Salah satu titik paling krusial dalam Muktamar kali ini adalah perebutan pengaruh dalam menentukan siapa saja kiai yang akan duduk di dalam keanggotaan AHWA.

Khalilur mengungkapkan bahwa saat ini sudah mulai terlihat pergerakan strategis yang melibatkan Sekretaris Jenderal PBNU, Saifullah Yusuf atau Gus Ipul.

Baca Juga: Forum PWNU Desak PBNU Gelar Muktamar Paling Lambat Agustus 2026, Ini Alasannya

Pergerakan ini disebut-sebut bertujuan untuk memetakan komposisi kiai yang memiliki hak suara dalam menentukan Rais Aam.

Menurutnya, narasi mengenai upaya pengkondisian anggota AHWA ini memicu tensi tinggi di internal.
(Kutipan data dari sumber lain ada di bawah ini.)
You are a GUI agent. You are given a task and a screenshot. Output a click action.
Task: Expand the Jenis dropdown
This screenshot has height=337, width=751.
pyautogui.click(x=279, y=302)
Persaingan tajam mulai terlihat jelas antara kubu yang menginginkan KH Miftachul Akhyar untuk tetap bertahan di posisinya, berhadapan dengan kubu yang mendorong kembalinya KH Said Aqil Siradj untuk menduduki kursi Rais Aam.

'Rivalitas' dua figur besar ini menjadi magnet utama bagi para pemilik suara di tingkat wilayah maupun cabang.

Dia lantas menjelaskan, berdasarkan pengamatan dinamika terkini, setidaknya terdapat lima poros atau "paslon" yang mulai terbaca oleh publik dan warga nahdliyin.

Poros pertama adalah poros petahana yang direpresentasikan oleh Yahya Cholil Staquf atau Gus Yahya.

Sebagai Ketua Umum saat ini, Gus Yahya dikabarkan tengah menjajaki komunikasi untuk mencari sosok Rais Aam yang dinilai tepat dan selaras dengan visi transformasinya di PBNU.